Alzheimer’s Disease Latest Info
An international research team has identified a new and rare genetic variant that may delay symptoms of Alzheimer’s disease for decades. Led by Harvard Medical School investigators at Massachusetts General Hospital and Massachusetts Eye and Ear, the team discovered while studying families in Colombia that carry a gene known to cause Alzheimer’s disease.
Previous studies have found that people who inherit specific faulty genes are almost guaranteed to develop Alzheimer’s disease symptoms in their 30s to early 50s. However, the patient with the newly identified genetic variant did not develop memory problems until his late 60s, according to the study published in the Nature Medicine journal in May.
In 2019, the same research team studied a woman from the same family who had no cognitive symptoms until she was in her 70s. The team discovered that the woman had two copies of another rare gene variant called the Christchurch variant—named after the city in New Zealand where the mutation was first discovered. Researchers believed the Christchurch variant was responsible for protecting her brain by slowing down the progression of Alzheimer’s.

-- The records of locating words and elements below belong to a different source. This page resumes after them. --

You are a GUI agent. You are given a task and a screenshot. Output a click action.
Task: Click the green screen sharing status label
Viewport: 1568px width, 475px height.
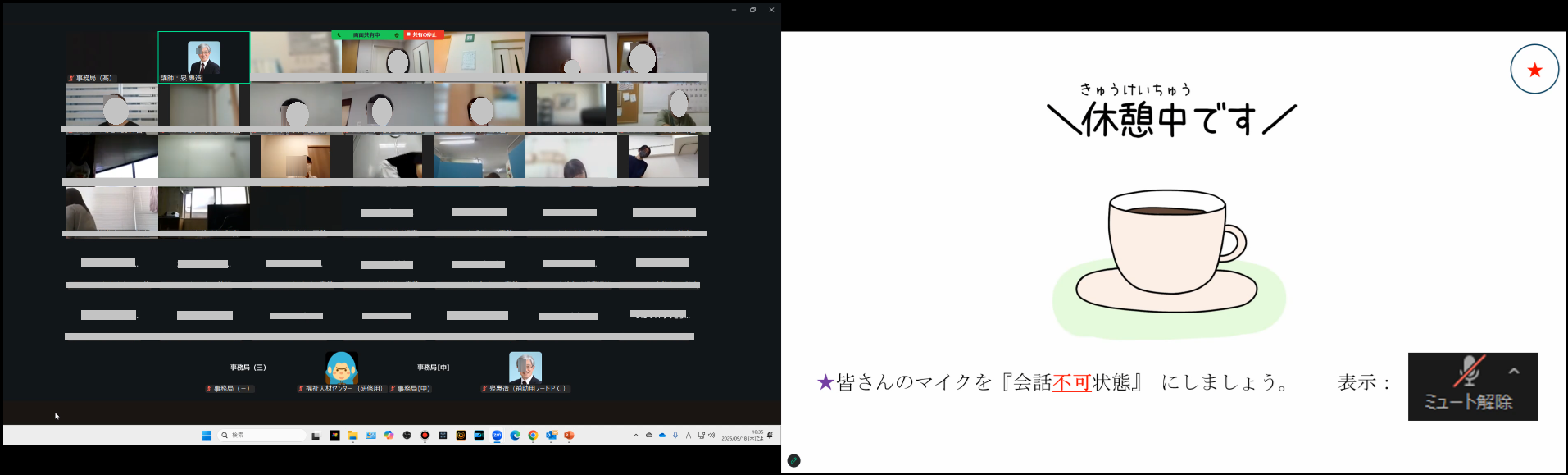point(366,35)
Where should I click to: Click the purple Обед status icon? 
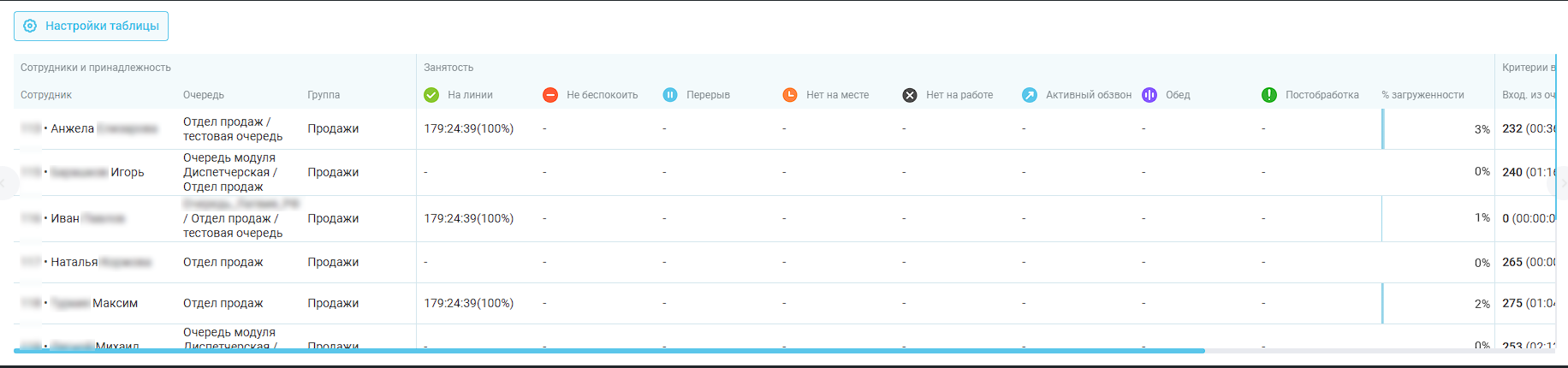[1149, 95]
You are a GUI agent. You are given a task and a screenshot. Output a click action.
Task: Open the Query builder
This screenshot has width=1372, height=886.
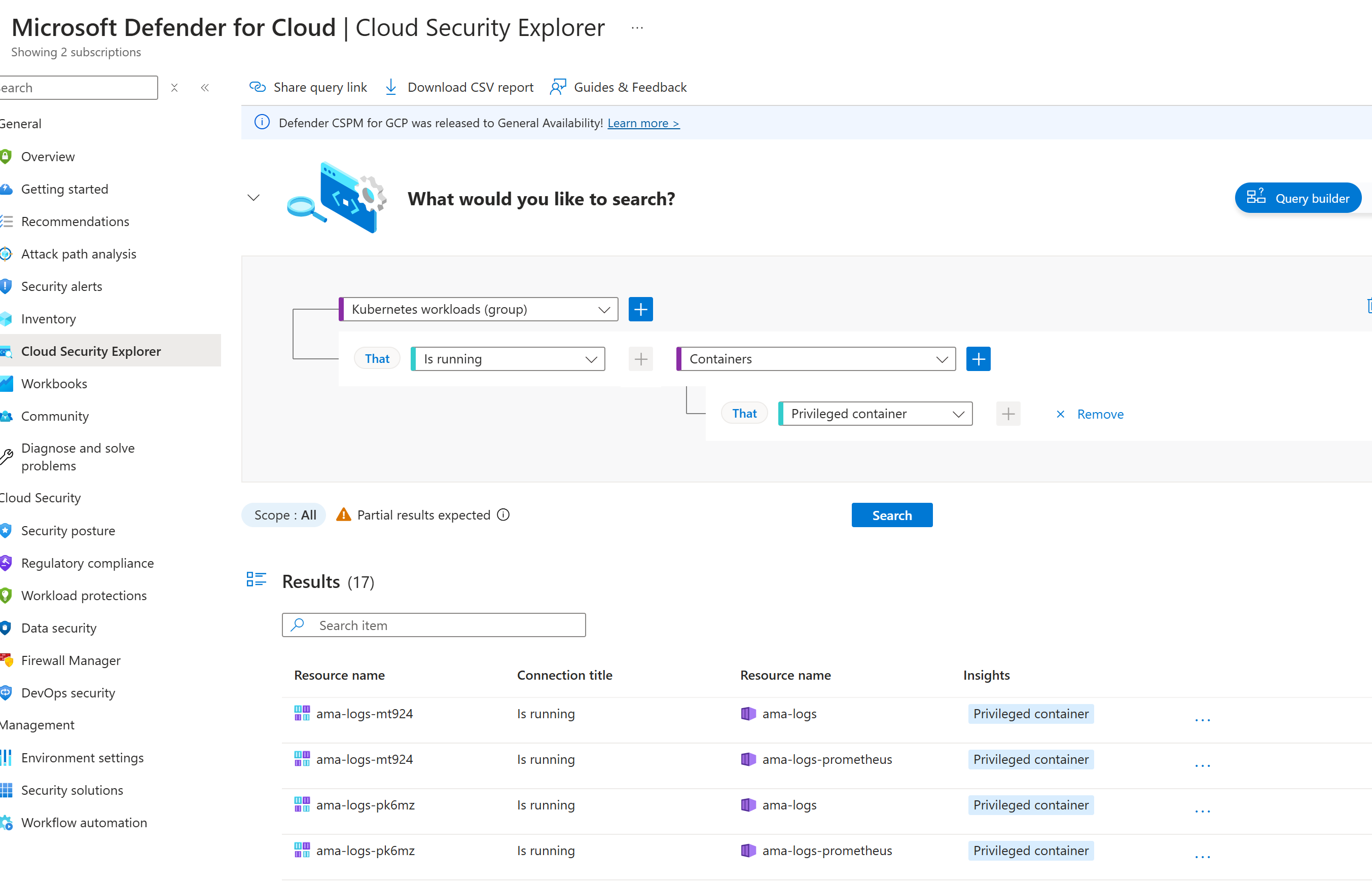1297,198
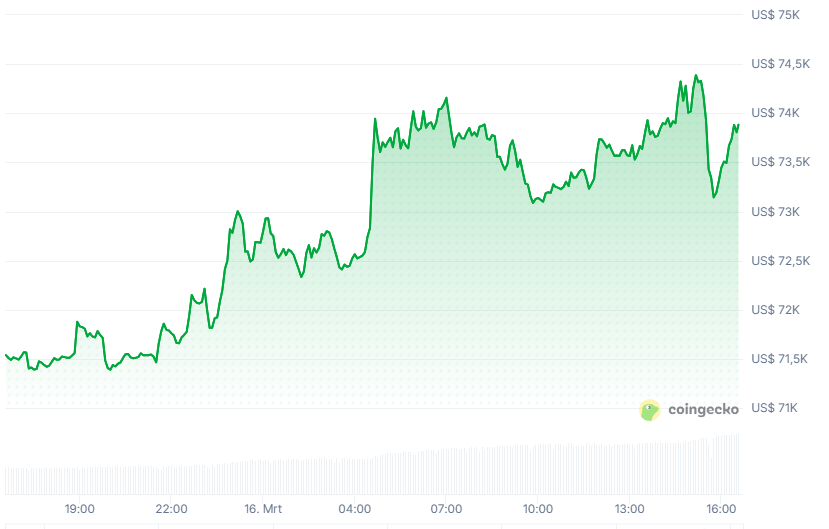Click the 07:00 time axis label
Viewport: 829px width, 529px height.
pyautogui.click(x=446, y=508)
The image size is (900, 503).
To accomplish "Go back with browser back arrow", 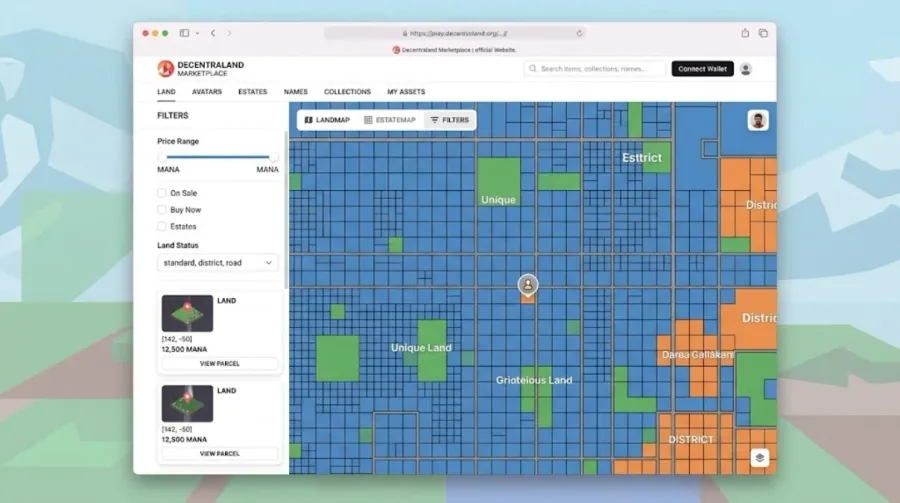I will coord(213,33).
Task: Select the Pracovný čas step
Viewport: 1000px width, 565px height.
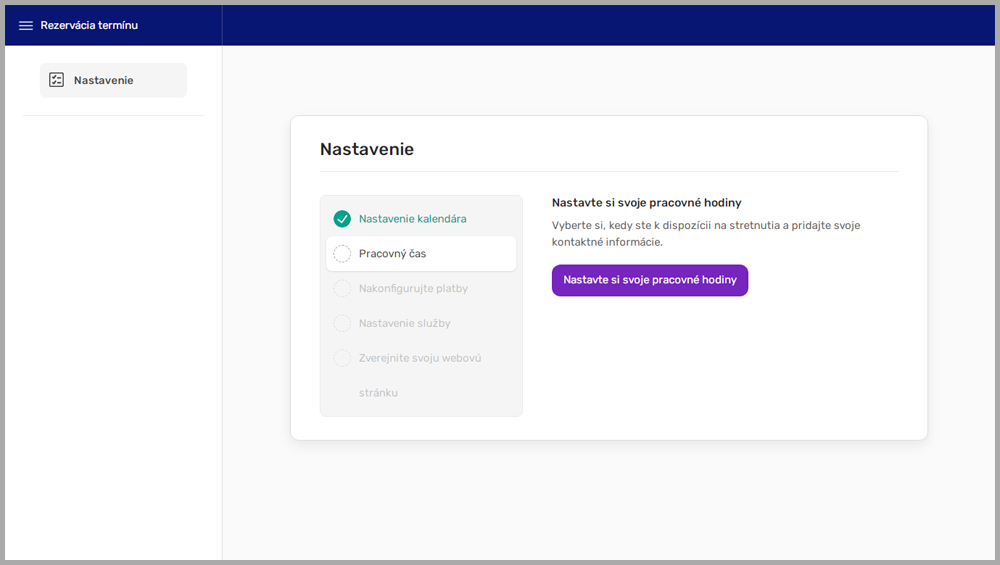Action: tap(393, 254)
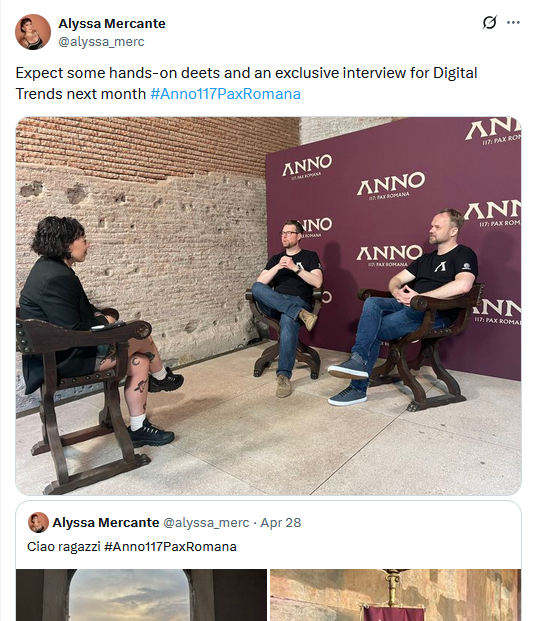Click the quoted tweet's small avatar
Image resolution: width=536 pixels, height=621 pixels.
tap(38, 522)
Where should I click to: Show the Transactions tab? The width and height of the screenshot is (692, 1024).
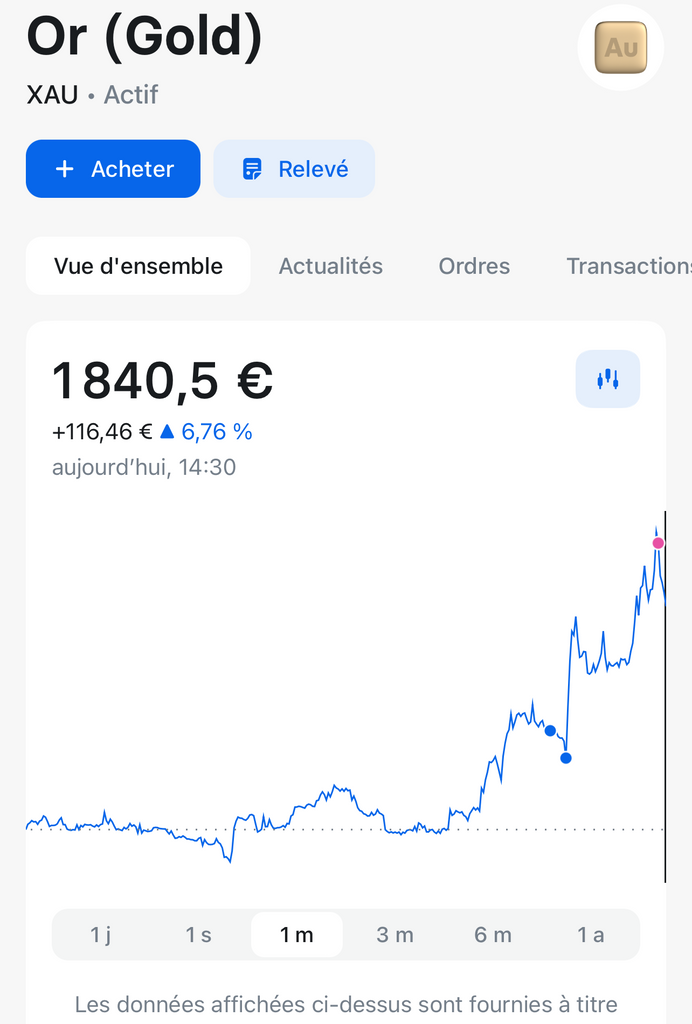(627, 266)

The investigators also noted that both family members had extensive amyloid plaques but very few neurofibrillary tangles. Since the 1990s, scientists have suspected that the accumulation of amyloid plaques, found in the tissue between nerve cells in the brain, and neurofibrillary tangles, primarily made up of a protein called tau, was a primary cause of Alzheimer’s disease.
Steven DeKosky, a professor of neurology and neuroscience at the University of Florida, said the team’s discovery suggests that the neurofibrillary tangles are responsible for cognitive loss. Still, the protective gene variants can suppress some tangles and drastically slow cognitive decline.
“These findings demonstrate that Alzheimer’s can be slowed and will hopefully lead to additional new therapies that can someday not only treat the disease but prevent it as well,” DeKosky wrote in an article for The Conversation.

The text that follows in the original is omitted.